In [3]:
# importamos librerias de pyspark para realizar el preprocesado de los datos
from pyspark.sql import SparkSession
from pyspark.sql.functions import col, when, count, isnan, isnull, mean, round
from pyspark.sql.types import IntegerType
from pyspark.ml.feature import StringIndexer
from pyspark.ml.feature import VectorAssembler
from pyspark.ml.feature import StandardScaler
from pyspark.ml.classification import LogisticRegression
from pyspark.ml.classification import RandomForestClassifier
from pyspark.ml.classification import GBTClassifier
from pyspark.ml.classification import DecisionTreeClassifier
from pyspark.ml.classification import NaiveBayes
from pyspark.ml.classification import MultilayerPerceptronClassifier
from pyspark.ml.classification import LinearSVC
from pyspark.ml.classification import OneVsRest
from pyspark.ml.evaluation import MulticlassClassificationEvaluator
from pyspark.ml.tuning import ParamGridBuilder, CrossValidator
from pyspark.ml import Pipeline
from pyspark.ml.tuning import CrossValidatorModel
from pyspark.ml.feature import IndexToString
from pyspark.ml.evaluation import MulticlassClassificationEvaluator

# importamos funciones auxiliares
# from filter_datasets import *
# from process_2008_data import *
from models import *


In [4]:
# se crea la sesion de spark
spark = SparkSession.builder.appName("proyecto").getOrCreate()


In [None]:
file_configs = [
    {"input": "airports.csv", "output": "filtered_airports.csv", "columns": ["iata"]},
    {"input": "carriers.csv", "output": "filtered_carriers.csv", "columns": ["Code"]},
    {
        "input": "plane-data.csv",
        "output": "filtered_plane_data.csv",
        "columns": ["tailnum"],
    },
]

# Process each file
for config in file_configs:
    filter_columns(config["input"], config["output"], config["columns"])

In [None]:
# Input and output file paths
input_2008_file = "2008.csv"
input_plane_file = "plane-data.csv"
output_file = "processed_2008.csv"
#original_col = [Year,Month,DayofMonth,DayOfWeek,DepTime,CRSDepTime,ArrTime,CRSArrTime,UniqueCarrier,FlightNum,TailNum,ActualElapsedTime,CRSElapsedTime,AirTime,ArrDelay,DepDelay,Origin,Dest,Distance,TaxiIn,TaxiOut,Cancelled,CancellationCode,Diverted,CarrierDelay,WeatherDelay,NASDelay,SecurityDelay,LateAircraftDelay]
# Run the function
process_2008_data(input_2008_file, input_plane_file, output_file)

In [None]:
# EDA
# se carga el dataset
df = spark.read.csv("processed_2008.csv", header=True, inferSchema=True)
# Mostrar esquema de las columnas
df.printSchema()

# Mostrar los primeros registros
df.show(5)

# 1. Resumen estadístico de las columnas numéricas
numerical_cols = [
    "Month",
    "DayofMonth",
    "DayOfWeek",
    "DepTime",
    "CRSDepTime",
    "CRSArrTime",
    "CRSElapsedTime",
    "ArrDelay",
    "DepDelay",
]
df.select(numerical_cols).describe().show()

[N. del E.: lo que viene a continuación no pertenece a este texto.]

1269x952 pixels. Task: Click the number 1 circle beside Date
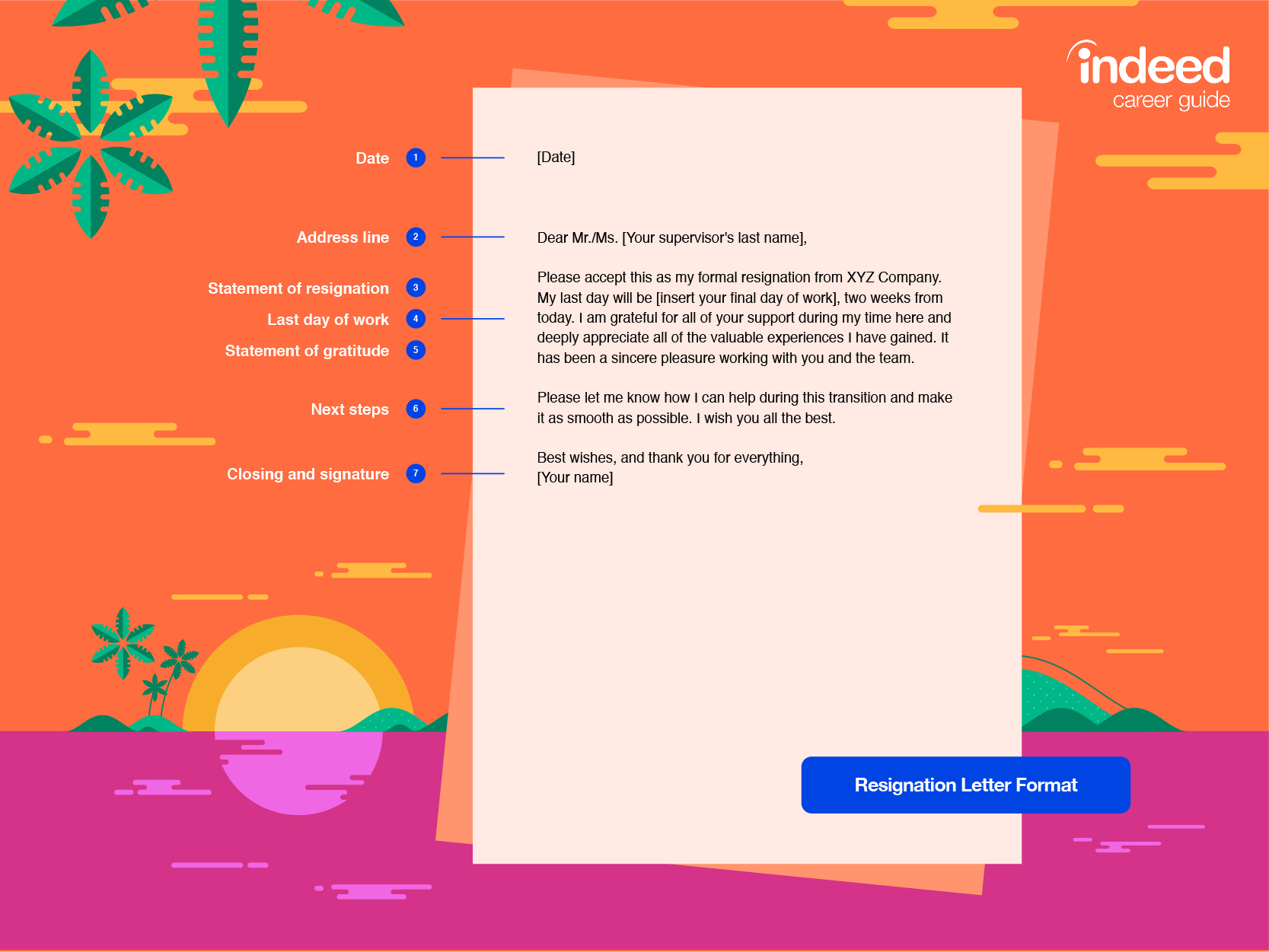click(x=416, y=158)
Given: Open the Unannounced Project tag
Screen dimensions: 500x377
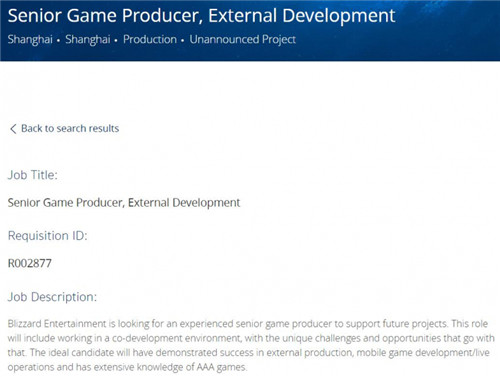Looking at the screenshot, I should pyautogui.click(x=243, y=39).
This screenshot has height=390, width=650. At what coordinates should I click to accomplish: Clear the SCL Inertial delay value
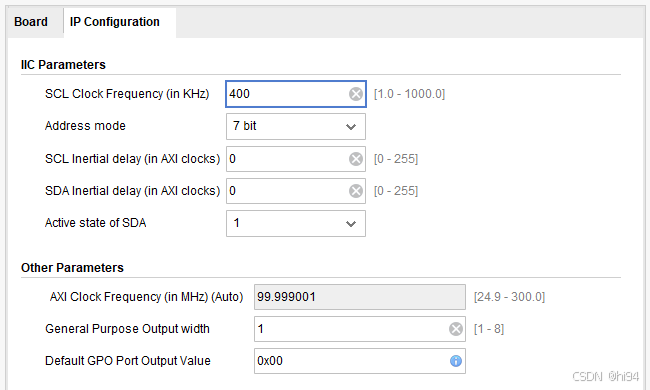click(356, 159)
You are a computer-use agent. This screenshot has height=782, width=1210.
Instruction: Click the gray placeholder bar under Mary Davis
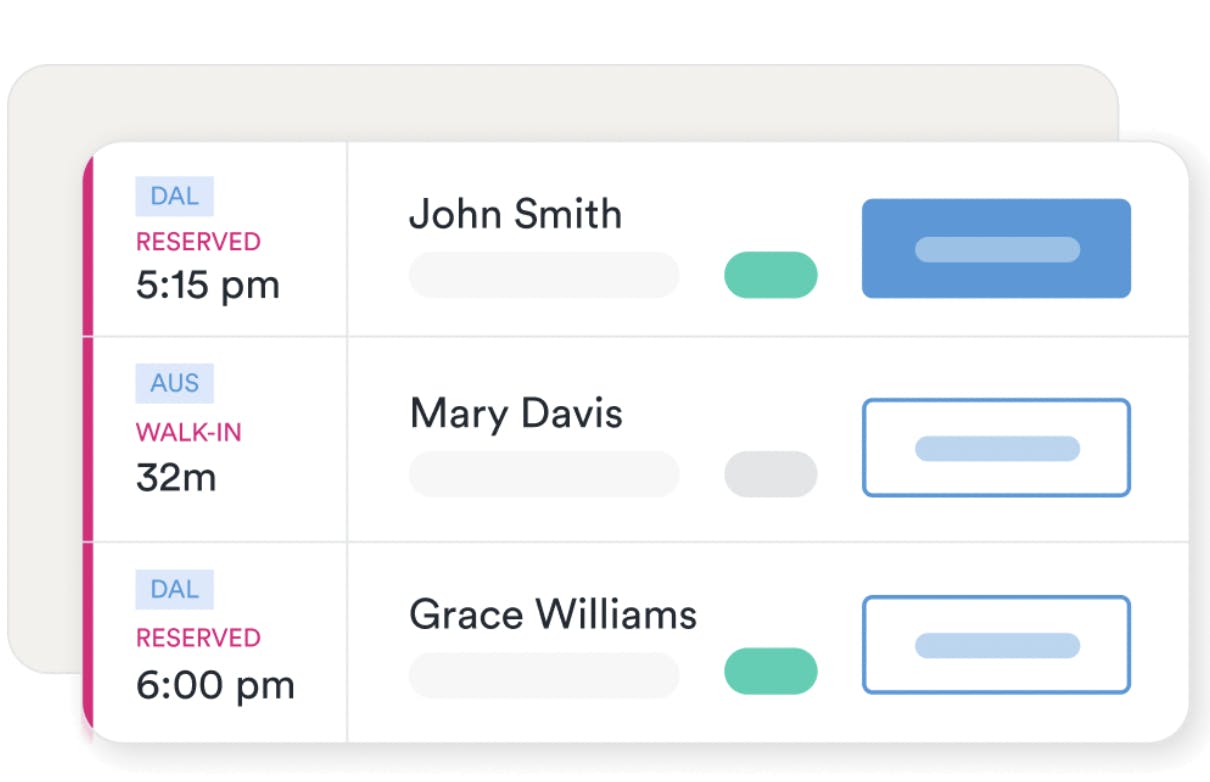[x=544, y=474]
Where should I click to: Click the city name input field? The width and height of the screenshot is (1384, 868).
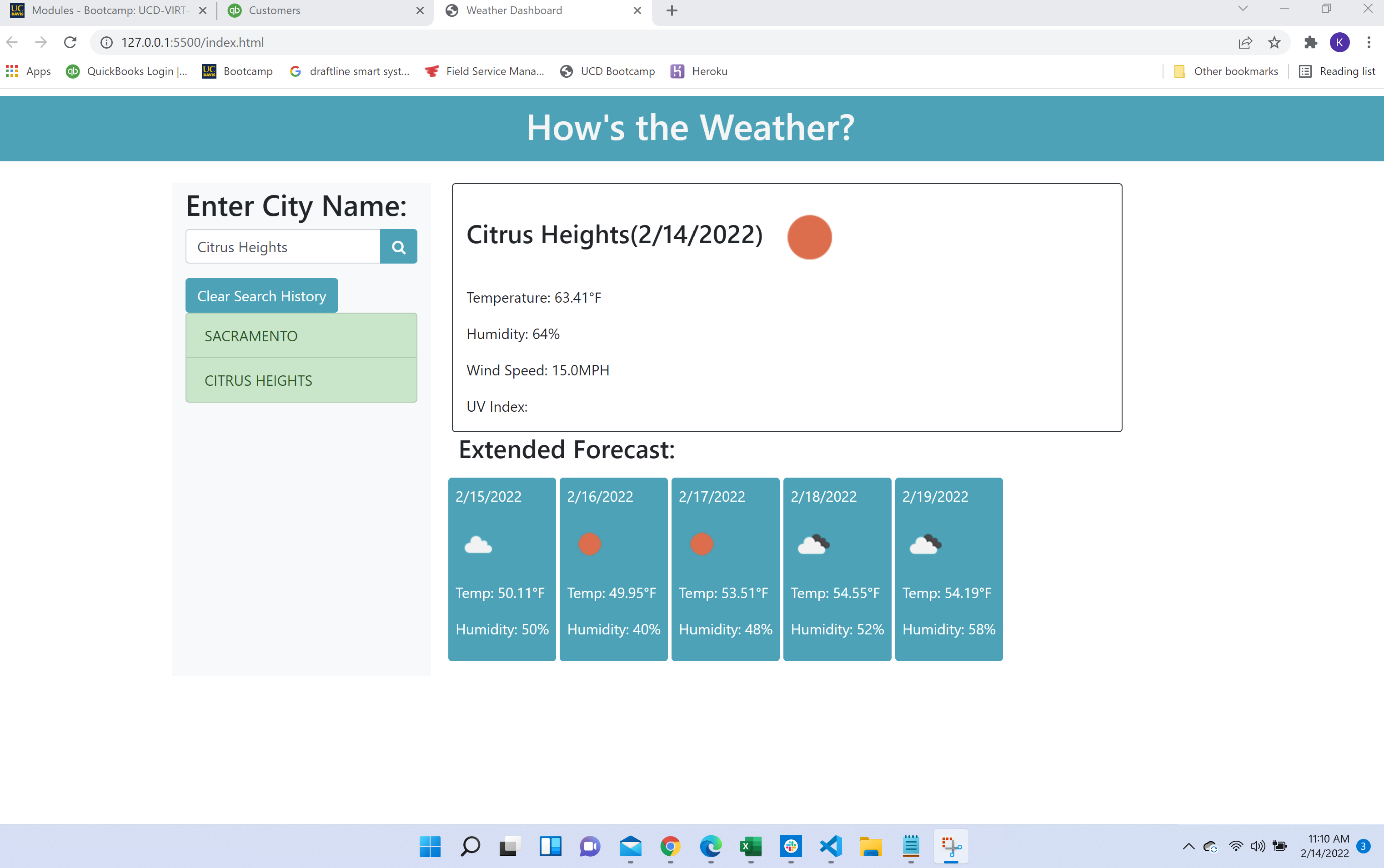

# 2. Inspección de valores nulos o faltantes
missing_data = df.select(
    [count(when(isnan(c) | col(c).isNull(), c)).alias(c) for c in df.columns]
)
print("Cantidad de valores nulos por columna:")
missing_data.show()

# 3. Inspección de columnas categóricas
categorical_cols = ["UniqueCarrier", "TailNum", "Origin", "Dest"]
for col_name in categorical_cols:
    print(f"Distribución de valores únicos para la columna {col_name}:")
    df.groupBy(col_name).count().orderBy("count", ascending=False).show(5)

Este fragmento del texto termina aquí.